На войну Карлевич попал совсем мальчишкой, в сорок четвертом, и сразу был кинут в бой под Будапештом. Тяжелый шел бой, страшный. Вышел оттуда с легкой сединой в висках, с орденом Красного Знамени и с каким-то завораживающе тяжелым, обезоруживающим, неподвижным взглядом. При довольно мягких чертах лица, при густых черных кудрях с высокими ранними залысинами, взгляд этот ложился перед ним подобно броне, за этим, казалось бы, невидным, неосязаемым взглядом невозможно было даже толком рассмотреть его лицо. Еще Карлевич ходил всегда с ровной, чуть выгнутой спиной (кавалерийская закалка), и подбородок держал чуть выше, чем обычно держат, словно маршировал по плацу. После войны его пригласили в большое длинное здание, в уцелевшее после бомбежек крыло, и человек с серьезными погонами предложил интересную, хотя и нелегкую службу в органах, в местах, отдаленней которых для него, коренного киевлянина, и быть не может.
– Но дело молодое, холостяк, семью за собой везти не надо… – сказал пожилой полковник, завязывая папку.
– Надо – повез бы и семью, – серьезно ответил Карлевич.
Казалось, что нет ничего такого страшного, что он не видел, и нет на земле такого места, какое может быть хуже выпаленного войной Пешта, что не может быть ничего ужасней железнодорожных вагонов с готовыми к депортации, застрявшими на австрийской границе, по дороге в Маутхаузен, простоявшими так пять дней… запечатанными.

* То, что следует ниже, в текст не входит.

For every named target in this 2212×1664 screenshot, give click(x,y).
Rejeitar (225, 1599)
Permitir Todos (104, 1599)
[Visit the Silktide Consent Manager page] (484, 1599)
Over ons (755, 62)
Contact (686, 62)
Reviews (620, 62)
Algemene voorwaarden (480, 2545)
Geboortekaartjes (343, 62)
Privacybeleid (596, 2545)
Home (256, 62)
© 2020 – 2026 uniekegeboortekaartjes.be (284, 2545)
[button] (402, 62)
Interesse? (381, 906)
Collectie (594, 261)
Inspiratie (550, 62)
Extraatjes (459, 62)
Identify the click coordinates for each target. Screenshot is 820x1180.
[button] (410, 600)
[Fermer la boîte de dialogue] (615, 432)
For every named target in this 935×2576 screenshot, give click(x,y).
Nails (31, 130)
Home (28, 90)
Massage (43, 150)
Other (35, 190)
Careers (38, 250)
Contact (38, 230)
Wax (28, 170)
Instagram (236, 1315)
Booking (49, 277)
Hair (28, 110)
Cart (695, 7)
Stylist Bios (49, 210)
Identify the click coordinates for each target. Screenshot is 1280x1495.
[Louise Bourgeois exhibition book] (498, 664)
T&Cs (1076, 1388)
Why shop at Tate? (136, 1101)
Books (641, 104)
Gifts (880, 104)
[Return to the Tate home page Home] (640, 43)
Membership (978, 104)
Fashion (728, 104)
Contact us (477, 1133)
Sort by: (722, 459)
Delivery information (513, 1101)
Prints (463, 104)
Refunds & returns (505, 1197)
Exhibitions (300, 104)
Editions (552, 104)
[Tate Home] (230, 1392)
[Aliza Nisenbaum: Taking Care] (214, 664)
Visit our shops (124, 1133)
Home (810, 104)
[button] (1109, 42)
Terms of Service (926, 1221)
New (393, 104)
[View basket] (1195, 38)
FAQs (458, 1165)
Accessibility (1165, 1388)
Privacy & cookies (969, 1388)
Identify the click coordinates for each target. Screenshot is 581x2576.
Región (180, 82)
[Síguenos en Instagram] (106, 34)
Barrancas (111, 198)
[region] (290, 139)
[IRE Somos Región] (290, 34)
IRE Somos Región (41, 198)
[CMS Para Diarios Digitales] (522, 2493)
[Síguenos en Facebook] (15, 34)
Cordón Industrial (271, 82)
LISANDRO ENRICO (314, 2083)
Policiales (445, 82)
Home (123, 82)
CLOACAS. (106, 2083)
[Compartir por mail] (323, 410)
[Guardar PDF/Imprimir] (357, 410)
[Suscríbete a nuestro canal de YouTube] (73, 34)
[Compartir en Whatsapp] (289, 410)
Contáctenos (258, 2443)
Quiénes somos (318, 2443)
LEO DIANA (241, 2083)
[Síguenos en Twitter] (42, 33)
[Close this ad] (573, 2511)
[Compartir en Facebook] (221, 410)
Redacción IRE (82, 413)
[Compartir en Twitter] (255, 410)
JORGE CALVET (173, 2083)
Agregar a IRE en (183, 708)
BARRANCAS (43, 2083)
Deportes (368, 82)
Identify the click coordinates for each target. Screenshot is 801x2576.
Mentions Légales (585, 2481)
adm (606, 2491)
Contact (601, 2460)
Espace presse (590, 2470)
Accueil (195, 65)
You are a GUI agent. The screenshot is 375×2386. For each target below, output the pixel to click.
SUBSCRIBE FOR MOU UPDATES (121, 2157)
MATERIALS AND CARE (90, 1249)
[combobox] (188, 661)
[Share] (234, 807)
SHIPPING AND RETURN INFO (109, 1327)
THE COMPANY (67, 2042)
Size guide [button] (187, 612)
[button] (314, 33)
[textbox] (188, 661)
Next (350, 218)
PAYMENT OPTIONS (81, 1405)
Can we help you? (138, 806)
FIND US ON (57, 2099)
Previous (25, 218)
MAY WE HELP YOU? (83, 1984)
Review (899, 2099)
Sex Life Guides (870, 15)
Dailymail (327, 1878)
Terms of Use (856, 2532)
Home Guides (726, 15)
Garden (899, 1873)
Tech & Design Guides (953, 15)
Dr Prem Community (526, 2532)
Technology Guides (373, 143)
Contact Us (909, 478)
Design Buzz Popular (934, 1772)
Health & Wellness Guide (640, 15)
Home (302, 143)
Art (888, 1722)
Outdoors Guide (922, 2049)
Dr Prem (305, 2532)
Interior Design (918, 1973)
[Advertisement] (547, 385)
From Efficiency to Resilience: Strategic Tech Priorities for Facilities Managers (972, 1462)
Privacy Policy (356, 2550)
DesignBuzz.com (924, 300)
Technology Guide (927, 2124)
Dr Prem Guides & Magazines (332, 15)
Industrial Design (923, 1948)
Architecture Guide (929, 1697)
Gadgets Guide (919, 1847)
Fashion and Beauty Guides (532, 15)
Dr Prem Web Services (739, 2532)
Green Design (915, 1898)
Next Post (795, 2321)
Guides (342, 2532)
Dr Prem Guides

Но эти таежные места встретили его вдруг какой-то потусторонней прохладой, голым раздольем, где взгляд тревожно мечется по уходящим за горизонт зеленым сопкам и где, оказывается, есть нечто куда страшнее понятного, живого врага – сама природа стоит настолько близко, что чувствуешь себя меньше отщербленной песчинки. Вступаешь в жизненный круг, в котором нет ничего лишнего, ничего вообще, кроме недвижимого, простирающегося со всех сторон величия жизни и совершенно такого же, отчужденного, величественного равнодушия смерти. Нетронутое человеком однообразие берет в кольцо, где усилия одного, двух, десяти, ста человек со всеми их личными достижениями, историями и убеждениями ничего не значат. Под этим повернутым под непривычным углом желтоватым небом все нажитое одним человеком – опыт, мудрость, сноровка – не имеют никакого смысла, никакой цены. В любой из точек – тут, в пятистах километрах далее, даже в тысяче – будут те же сопки, то же небо, то же равнодушие.